Written request 1
In the issue about updating PyTorch and CUDA, which PyTorch release does the poster name as an example of the latest versions?
Written request 2
Extract, word for word, the lines of the rows, starting at the line that contains "Click the cell reading Camarón de Tejeda" and ending at the final line of the rows, with both of those lines included.

Update Required for PyTorch and CUDA Versions to Support NVIDIA H100 GPUs and Resolve Dependency Issues

IliasChair commented 2 months ago

Are there plans to update the PyTorch and CUDA versions for this installation to the latest releases, such as PyTorch 2.3.1 and CUDA 11.8? My research would greatly benefit from using the NVIDIA H100 GPUs provided by my institution, which are not supported by the current repository versions.

Additionally, compiling dependencies like torch-scatter on Windows requires outdated compilers, such as VS 2015 SDK, leading to issues on newer systems. Using the latest versions of these dependencies resolves compatibility and compilation issues but causes errors in amptorch due to moved/renamed functions and incorrect data types.

I have attempted to fix some of these errors, but doing so is challenging and requires deep insight into the amptorch code.

Any feedback would be much appreciated!

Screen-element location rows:

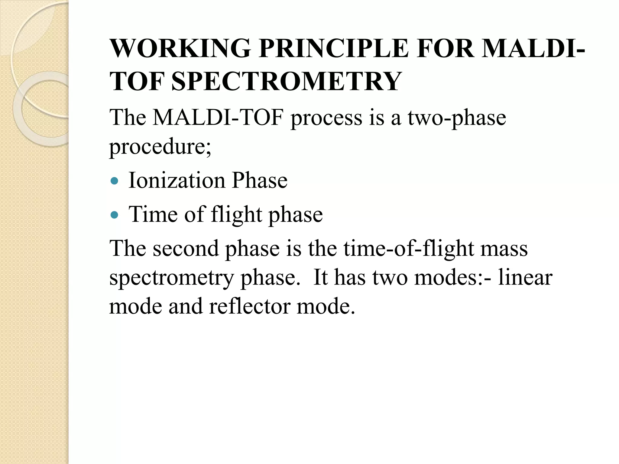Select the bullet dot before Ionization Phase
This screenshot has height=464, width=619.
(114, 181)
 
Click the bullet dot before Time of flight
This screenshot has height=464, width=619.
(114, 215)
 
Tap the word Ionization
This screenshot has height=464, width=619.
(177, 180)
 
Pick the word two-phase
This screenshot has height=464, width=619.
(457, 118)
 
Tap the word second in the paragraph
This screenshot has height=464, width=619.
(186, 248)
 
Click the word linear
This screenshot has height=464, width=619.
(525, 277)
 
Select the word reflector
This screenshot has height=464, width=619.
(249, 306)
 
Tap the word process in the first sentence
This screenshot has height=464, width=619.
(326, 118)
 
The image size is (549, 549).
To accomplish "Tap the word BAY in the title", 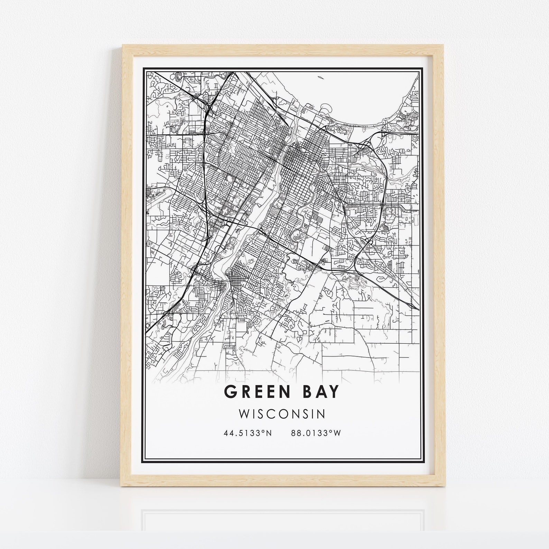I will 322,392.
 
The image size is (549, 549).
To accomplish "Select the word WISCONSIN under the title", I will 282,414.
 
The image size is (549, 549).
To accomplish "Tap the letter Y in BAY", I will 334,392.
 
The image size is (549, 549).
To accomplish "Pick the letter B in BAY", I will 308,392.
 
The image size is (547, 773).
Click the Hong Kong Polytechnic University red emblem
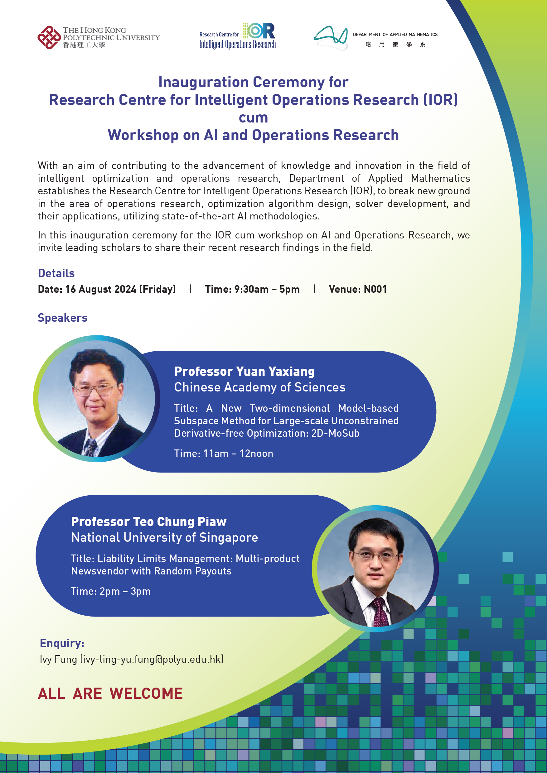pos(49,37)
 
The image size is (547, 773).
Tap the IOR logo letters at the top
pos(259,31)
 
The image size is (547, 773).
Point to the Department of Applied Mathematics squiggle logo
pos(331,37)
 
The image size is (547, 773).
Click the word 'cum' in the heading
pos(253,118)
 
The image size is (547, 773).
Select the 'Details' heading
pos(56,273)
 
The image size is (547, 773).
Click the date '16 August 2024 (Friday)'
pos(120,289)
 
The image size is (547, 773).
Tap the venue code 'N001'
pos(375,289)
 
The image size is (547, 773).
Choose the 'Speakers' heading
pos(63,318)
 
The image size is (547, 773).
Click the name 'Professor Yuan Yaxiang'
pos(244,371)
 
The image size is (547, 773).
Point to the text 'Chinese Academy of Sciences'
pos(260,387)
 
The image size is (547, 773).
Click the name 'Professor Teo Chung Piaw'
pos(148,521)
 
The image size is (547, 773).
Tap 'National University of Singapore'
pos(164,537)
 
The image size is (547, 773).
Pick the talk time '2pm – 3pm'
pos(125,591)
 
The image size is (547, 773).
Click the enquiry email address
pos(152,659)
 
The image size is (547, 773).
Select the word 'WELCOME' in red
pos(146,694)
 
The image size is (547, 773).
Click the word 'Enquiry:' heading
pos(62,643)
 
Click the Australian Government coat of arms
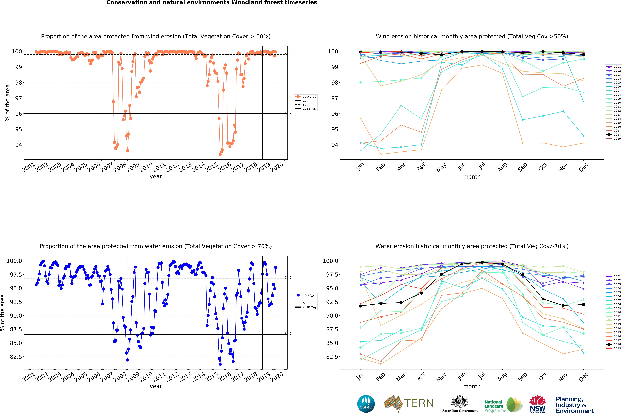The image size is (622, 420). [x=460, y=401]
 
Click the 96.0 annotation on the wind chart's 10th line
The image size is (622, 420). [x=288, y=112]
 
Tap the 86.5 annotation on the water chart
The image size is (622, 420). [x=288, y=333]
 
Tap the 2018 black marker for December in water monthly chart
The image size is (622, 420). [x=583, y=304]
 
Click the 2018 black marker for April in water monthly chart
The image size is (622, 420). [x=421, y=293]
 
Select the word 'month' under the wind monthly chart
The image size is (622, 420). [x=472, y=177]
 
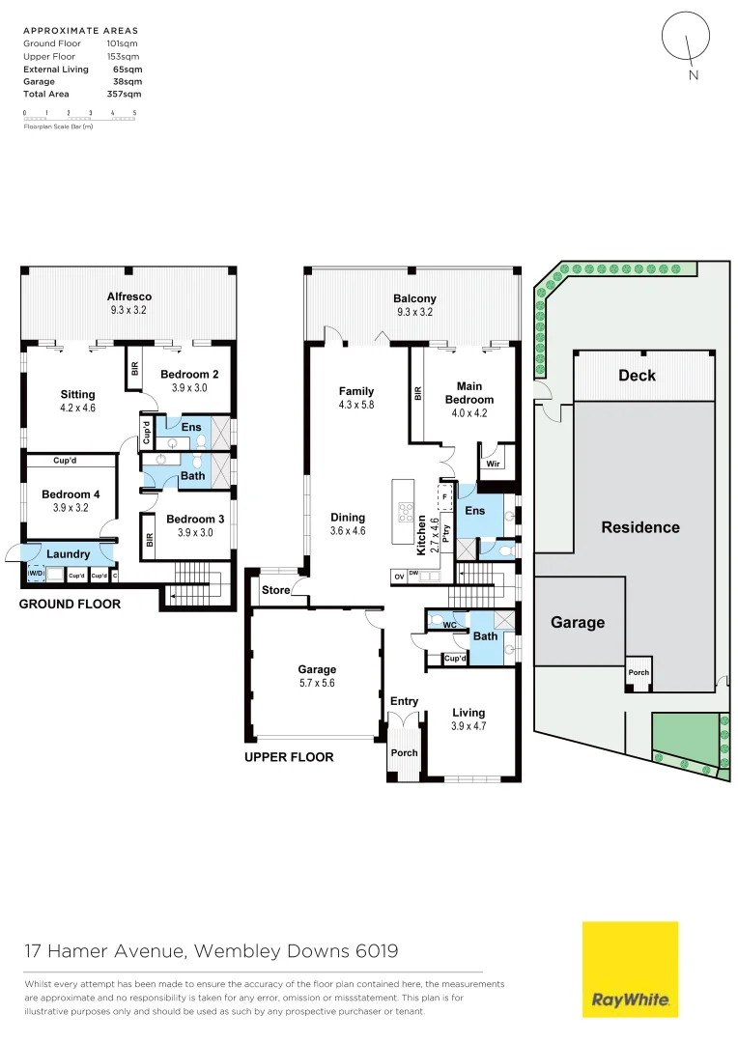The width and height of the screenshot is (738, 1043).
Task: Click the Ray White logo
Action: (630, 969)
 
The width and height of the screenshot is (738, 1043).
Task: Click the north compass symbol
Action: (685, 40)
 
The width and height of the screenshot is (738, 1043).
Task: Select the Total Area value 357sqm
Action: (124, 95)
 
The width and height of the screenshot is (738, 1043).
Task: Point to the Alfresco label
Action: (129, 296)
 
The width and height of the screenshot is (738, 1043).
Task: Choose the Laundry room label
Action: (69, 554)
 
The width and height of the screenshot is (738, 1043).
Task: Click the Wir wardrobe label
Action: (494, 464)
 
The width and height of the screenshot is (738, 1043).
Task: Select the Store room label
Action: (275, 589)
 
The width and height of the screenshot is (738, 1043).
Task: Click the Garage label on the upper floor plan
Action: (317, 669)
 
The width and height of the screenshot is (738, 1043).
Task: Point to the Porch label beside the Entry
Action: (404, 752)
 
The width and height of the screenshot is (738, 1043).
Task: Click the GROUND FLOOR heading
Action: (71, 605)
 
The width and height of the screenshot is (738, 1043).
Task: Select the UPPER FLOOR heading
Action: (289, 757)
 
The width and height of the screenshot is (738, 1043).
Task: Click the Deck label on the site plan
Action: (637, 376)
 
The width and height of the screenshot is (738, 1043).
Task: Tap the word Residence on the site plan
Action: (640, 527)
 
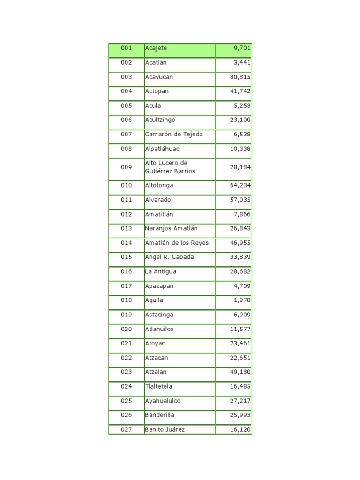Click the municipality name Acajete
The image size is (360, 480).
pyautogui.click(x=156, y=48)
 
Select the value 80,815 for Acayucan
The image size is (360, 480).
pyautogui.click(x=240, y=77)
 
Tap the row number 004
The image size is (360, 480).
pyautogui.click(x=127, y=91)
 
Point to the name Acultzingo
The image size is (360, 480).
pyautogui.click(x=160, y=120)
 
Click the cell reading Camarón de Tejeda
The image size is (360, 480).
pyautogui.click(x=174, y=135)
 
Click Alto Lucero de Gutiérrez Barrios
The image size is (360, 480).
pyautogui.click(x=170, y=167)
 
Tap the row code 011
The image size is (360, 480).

Complete response 1
PyTorch 2.3.1

Complete response 2
Click the cell reading Camarón de Tejeda
The image size is (360, 480).
pyautogui.click(x=174, y=135)
 
Click Alto Lucero de Gutiérrez Barrios
The image size is (360, 480).
pyautogui.click(x=170, y=167)
 
Tap the row code 011
The image size is (360, 480).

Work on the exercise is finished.